People v Ingram
2014 NY Slip Op 04027 [118 AD3d 722]
June 4, 2014
Appellate Division, Second Department
Published by New York State Law Reporting Bureau pursuant to Judiciary Law § 431.
As corrected through Wednesday, July 30, 2014


[*1]
 The People of the State of New York, Respondent,
v
Lloyd Ingram, Appellant.

Mark Diamond, New York, N.Y., for appellant.

David M. Hoovler, District Attorney, Middletown, N.Y. (Elizabeth L. Schulz and Robert Middlemiss of counsel), for respondent.

Appeal by the defendant from a judgment of the County Court, Orange County (Berry, J.), rendered December 5, 2012, convicting him of attempted criminal possession of a forged instrument in the second degree, upon his plea of guilty, and imposing sentence.

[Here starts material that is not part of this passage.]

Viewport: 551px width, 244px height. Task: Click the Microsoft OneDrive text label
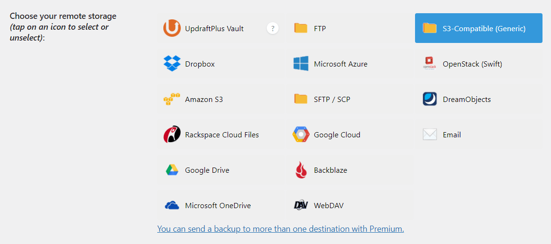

Ordered that the judgment is affirmed.

As the People correctly concede, the defendant's waiver of his right to appeal was invalid (see People v Finnegan, 112 AD3d 847 [2013]; People v Gil, 109 AD3d 484 [2013]) and, thus, does not foreclose his challenge to the procedures the County Court utilized in adjudicating him a second felony offender. However, the defendant's challenge is unpreserved for appellate review (see People v Chase, 101 AD3d 1141 [2012]; People v Washington, 89 AD3d 1140, 1142 [2011]). In any event, the defendant's challenge is without merit. Although the County Court did not specifically ask the defendant if he wished to controvert the allegations in the second felony offender statement, he acknowledged that he was the person identified in the statement, that he had previously been convicted after trial, that his conviction had not been reversed on appeal, and that he had no basis for challenging the legality or constitutionality of that conviction. Moreover, on appeal, the defendant has not alleged any grounds to controvert the second felony offender statement (see People v Jackson, 114 AD3d 807 [2014]). Under these circumstances, the County Court's omission was a harmless oversight (see People v Chase, 101 AD3d at 1141; People v McAllister, 47 AD3d 731, 731-732 [2008]; People v Flores, 40 AD3d 876, 878 [2007]). Mastro, J.P., Leventhal, Chambers and Austin, JJ., concur.